At the end of that post I hinted at a part-2 with continuing thoughts. Four months later I write it! Does a crowd automatically equate spiritual success? Does the lack of a crowd mean spiritual stagnation or failure? I’ve heard these things affirmed, even from a pulpit last year, which prompted me to write this on social media at that time:
“Let’s get over this simplistic thinking that the size of a church indicates spiritual health. It doesn’t. Numerical growth does not necessarily equal spiritual vitality. Cancer grows – it is not good! Weeds grow – but they choke and destroy. A small church may be spiritually healthy and a big church spiritually anemic, and vice versa.”

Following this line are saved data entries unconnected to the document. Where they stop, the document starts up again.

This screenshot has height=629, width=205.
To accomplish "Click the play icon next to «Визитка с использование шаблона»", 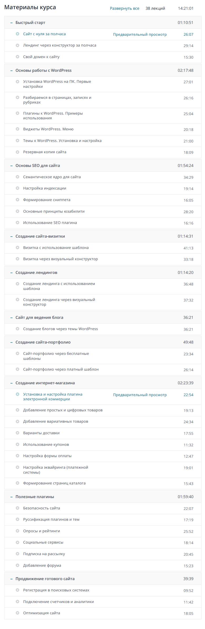I will (17, 247).
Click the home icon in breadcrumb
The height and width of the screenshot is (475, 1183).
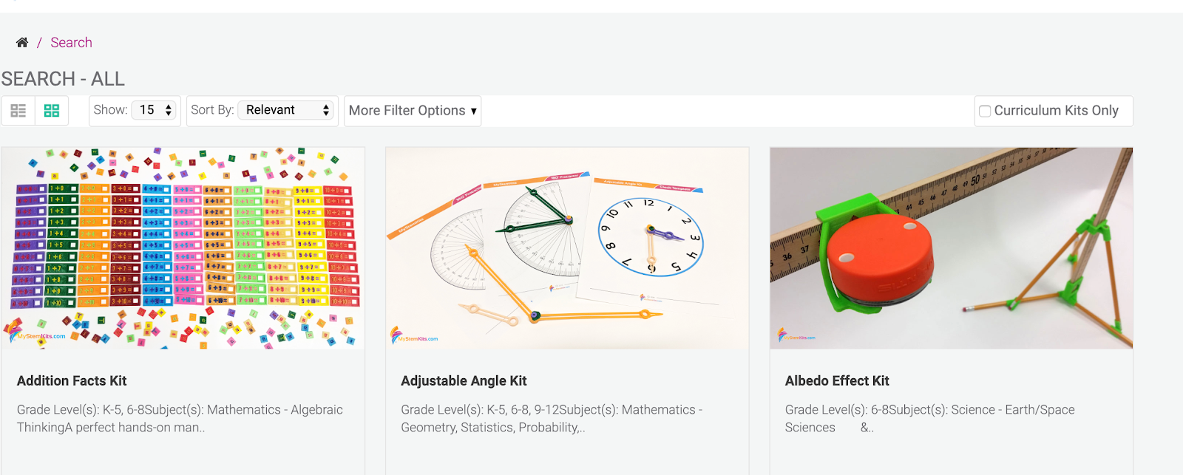click(22, 43)
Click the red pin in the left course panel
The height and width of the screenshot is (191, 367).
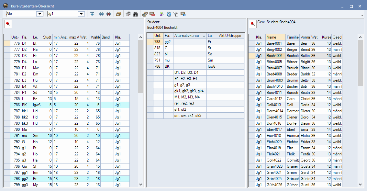point(8,24)
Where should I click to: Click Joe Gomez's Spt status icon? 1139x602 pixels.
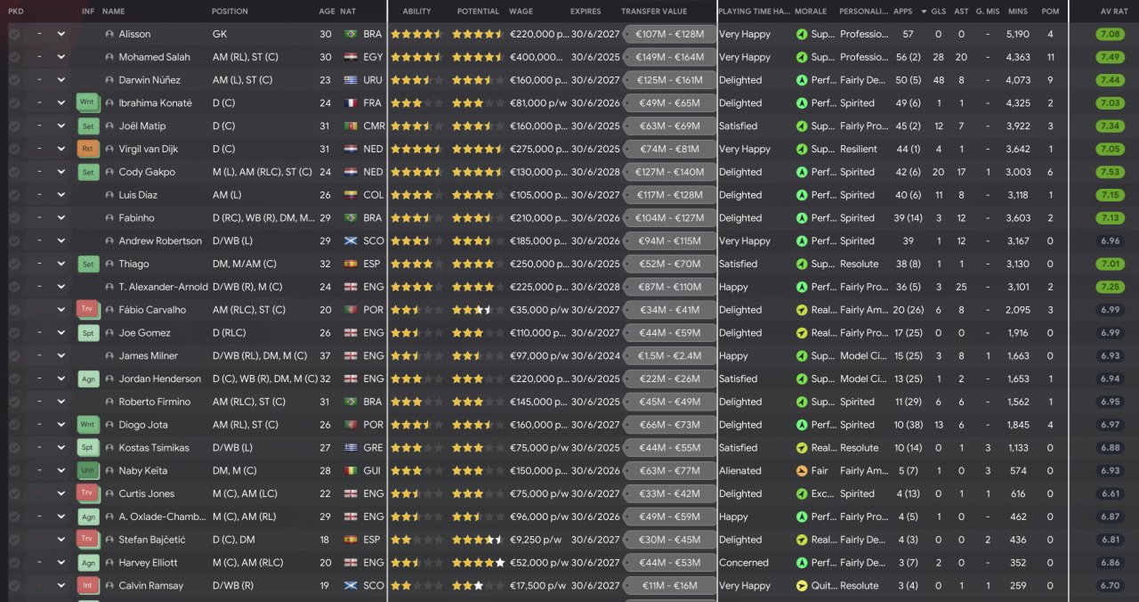(x=87, y=333)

Many thoughts should be considered, but briefly:
- Spiritual progress is not always quantifiable or easy to measure. Outward behavior is not always an accurate reflection of the heart. Right things can be done for wrong reasons. And while spiritual growth should eventually lead to observable fruit, God can work slowly in a person’s heart with observable results slow to come – yet God is at work behind the scenes. The disciples of Jesus were often slow to “get it” and people today are no different!
- And what about the place or field of ministry? Some ministry is easier – the people and culture are receptive to the message. Other fields of ministry are hard – the people and culture are not receptive to the message. Poor or slow numerical growth may only be indicative of the field, not the worker’s efforts. I remember a missionary biography I read years ago that had a title something like “Send me to a hard place” – as the missionary desired to work in a hard and challenging field. Wow. Convicting, huh? Particularly in our modern world, we want quick results and abandon ship when they don’t promptly materialize!

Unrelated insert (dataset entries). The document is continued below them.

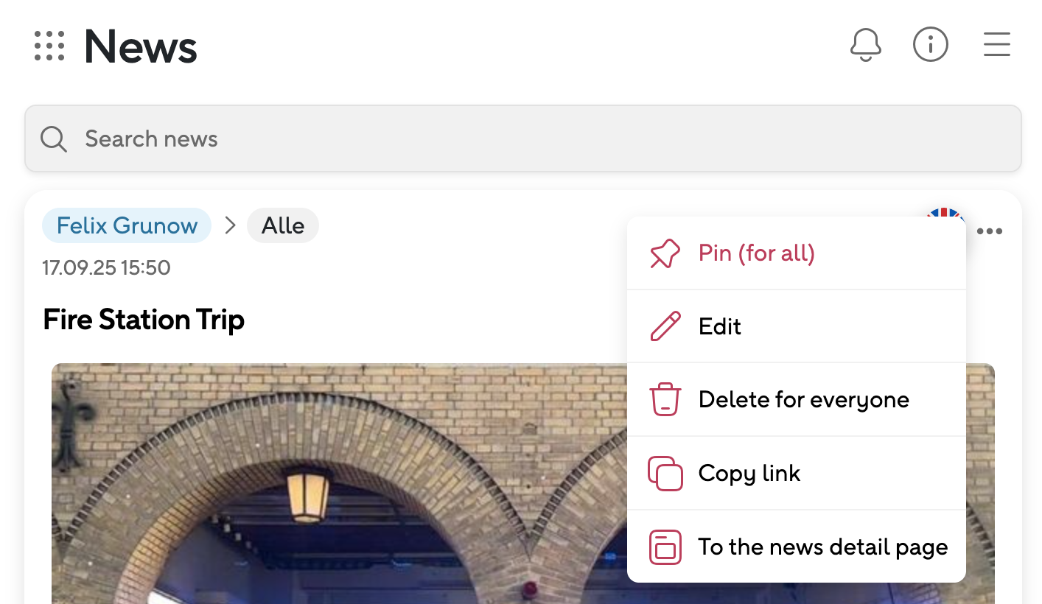
Task: Click the chevron between Felix Grunow and Alle
Action: pos(230,225)
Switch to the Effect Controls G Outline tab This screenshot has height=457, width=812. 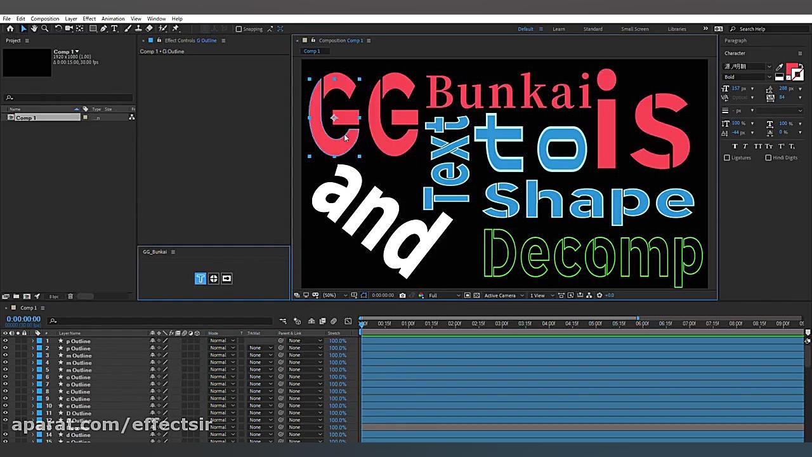[x=190, y=40]
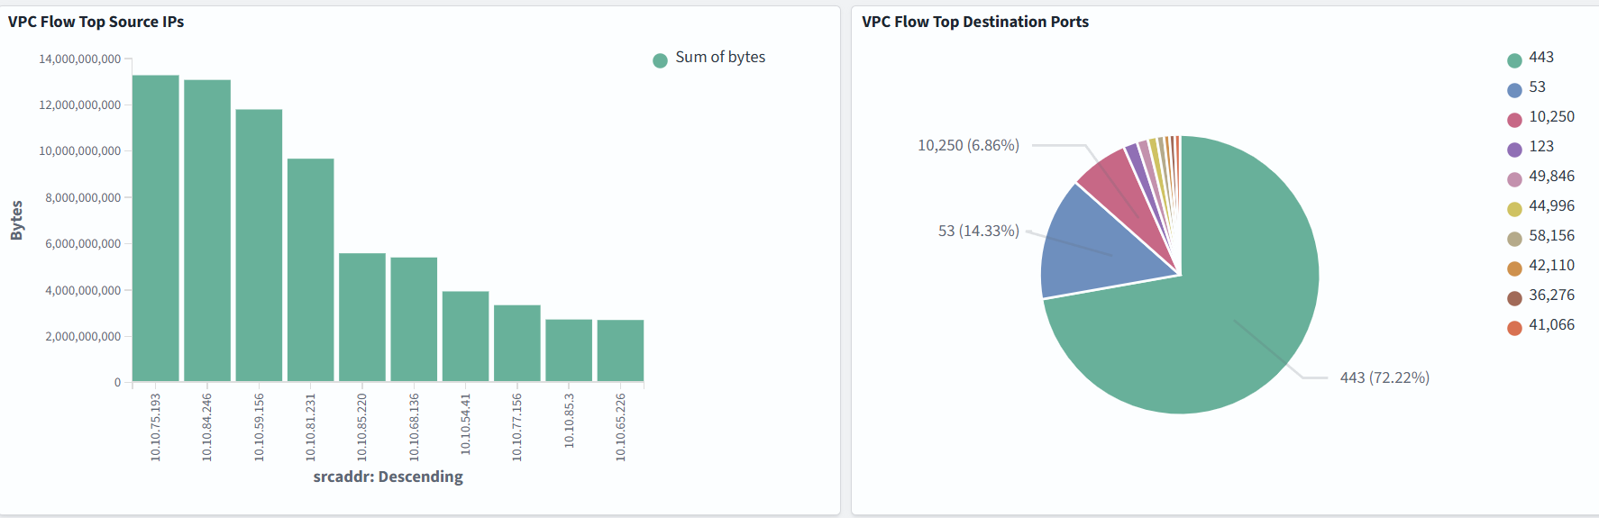Click the bar for 10.10.75.193

coord(156,229)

- The New Testament is filled with warnings about false teachings. Unfortunately, false teachings can be very attractive, appealing to sinful aspects of our nature, and grow very quickly.
And what about the ministry of Jesus on earth? A book I recently read stated this:
“A ministry is not a business venture, nor is Christianity a statistically favorably religion. Of the four soils Jesus mentioned, only one bears prolific fruit. Christ healed ten lepers, but only one returned to thank him. Nine others walked off the scene without so much as a backwards glance. Yet Jesus was undeterred. Had he determined the success of his earthly ministry by the number of people who enthusiastically embraced his teaching, he would have returned rather quickly to the carpenter’s shop.”
– page 117-118 in Living in Light of Eternity by Rinehart, Navpress, 1986
Of course, Christianity went on to grow exponentially after the resurrection of Jesus, but are we patient for results? In our personal life of ministry, we may be the seed planters, while others after us will reap the harvest. (John 4:35-38)
To clarify in closing, this does not mean that there is never a time for analysis and honest appraisal of a situation when there are poor results. Perhaps a new approach should be tried, and we failed to heed advice the first time. Perhaps we rushed past God into a situation, and it was not God’s timing yet. Maybe we need to admit that we were trying to do something we are not gifted at, and we need to hand the baton to another with the proper gifting.
But, as this post emphasizes, don’t get hung up on numerical results – Christianity does not work that way. God is at work in the small, long-range, and hidden.